■ **Required action**
In the records below, begin at the line containing "Click the globe" and end at the line containing "Select Cover Plate"; quote every line in that span exactly, including both boundary lines, and no others.

■ **Data to examine**
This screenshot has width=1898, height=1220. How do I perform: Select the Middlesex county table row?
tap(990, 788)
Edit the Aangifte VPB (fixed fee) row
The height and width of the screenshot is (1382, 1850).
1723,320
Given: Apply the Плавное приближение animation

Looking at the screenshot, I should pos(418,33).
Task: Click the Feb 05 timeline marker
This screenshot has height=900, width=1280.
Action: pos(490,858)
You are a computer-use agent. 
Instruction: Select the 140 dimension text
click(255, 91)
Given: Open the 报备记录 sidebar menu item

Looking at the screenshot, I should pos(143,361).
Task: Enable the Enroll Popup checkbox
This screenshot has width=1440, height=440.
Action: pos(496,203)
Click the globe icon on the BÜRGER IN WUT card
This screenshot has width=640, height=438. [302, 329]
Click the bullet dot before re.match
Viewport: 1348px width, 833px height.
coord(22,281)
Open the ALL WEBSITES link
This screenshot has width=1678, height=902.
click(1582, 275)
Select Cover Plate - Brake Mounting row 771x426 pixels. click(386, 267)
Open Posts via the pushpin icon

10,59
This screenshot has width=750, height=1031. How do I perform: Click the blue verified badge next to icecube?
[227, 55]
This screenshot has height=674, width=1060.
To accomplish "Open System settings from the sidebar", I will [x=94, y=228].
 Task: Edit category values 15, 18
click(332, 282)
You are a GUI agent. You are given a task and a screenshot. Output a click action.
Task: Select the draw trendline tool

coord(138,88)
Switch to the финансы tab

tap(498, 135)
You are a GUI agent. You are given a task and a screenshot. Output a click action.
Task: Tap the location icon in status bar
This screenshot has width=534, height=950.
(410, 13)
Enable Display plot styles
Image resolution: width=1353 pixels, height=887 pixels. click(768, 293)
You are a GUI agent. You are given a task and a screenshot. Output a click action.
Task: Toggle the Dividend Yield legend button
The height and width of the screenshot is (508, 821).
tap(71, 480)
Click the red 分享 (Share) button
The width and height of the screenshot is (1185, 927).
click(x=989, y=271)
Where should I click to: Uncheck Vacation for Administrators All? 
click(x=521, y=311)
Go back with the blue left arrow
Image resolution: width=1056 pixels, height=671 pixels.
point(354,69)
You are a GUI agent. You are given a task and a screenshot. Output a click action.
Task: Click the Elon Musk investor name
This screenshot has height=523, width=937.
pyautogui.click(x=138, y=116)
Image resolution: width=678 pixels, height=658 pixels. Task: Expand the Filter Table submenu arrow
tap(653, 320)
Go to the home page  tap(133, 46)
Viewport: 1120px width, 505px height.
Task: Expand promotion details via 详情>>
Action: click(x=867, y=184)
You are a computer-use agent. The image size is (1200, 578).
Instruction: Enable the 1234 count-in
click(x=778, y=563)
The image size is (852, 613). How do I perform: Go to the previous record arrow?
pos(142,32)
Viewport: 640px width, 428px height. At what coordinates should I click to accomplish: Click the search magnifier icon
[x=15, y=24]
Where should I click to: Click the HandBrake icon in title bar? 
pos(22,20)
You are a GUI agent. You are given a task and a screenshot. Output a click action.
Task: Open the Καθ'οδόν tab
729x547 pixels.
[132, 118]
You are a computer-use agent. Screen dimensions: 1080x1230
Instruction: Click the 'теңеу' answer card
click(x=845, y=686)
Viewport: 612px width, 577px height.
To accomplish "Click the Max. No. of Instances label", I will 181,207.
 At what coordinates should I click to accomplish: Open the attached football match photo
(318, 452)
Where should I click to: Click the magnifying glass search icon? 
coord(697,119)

■ **Output**
Click the globe icon on the BÜRGER IN WUT card
This screenshot has width=640, height=438. [302, 329]
Click the bullet dot before re.match
Viewport: 1348px width, 833px height.
coord(22,281)
Open the ALL WEBSITES link
This screenshot has width=1678, height=902.
click(1582, 275)
Select Cover Plate - Brake Mounting row 771x426 pixels. click(386, 267)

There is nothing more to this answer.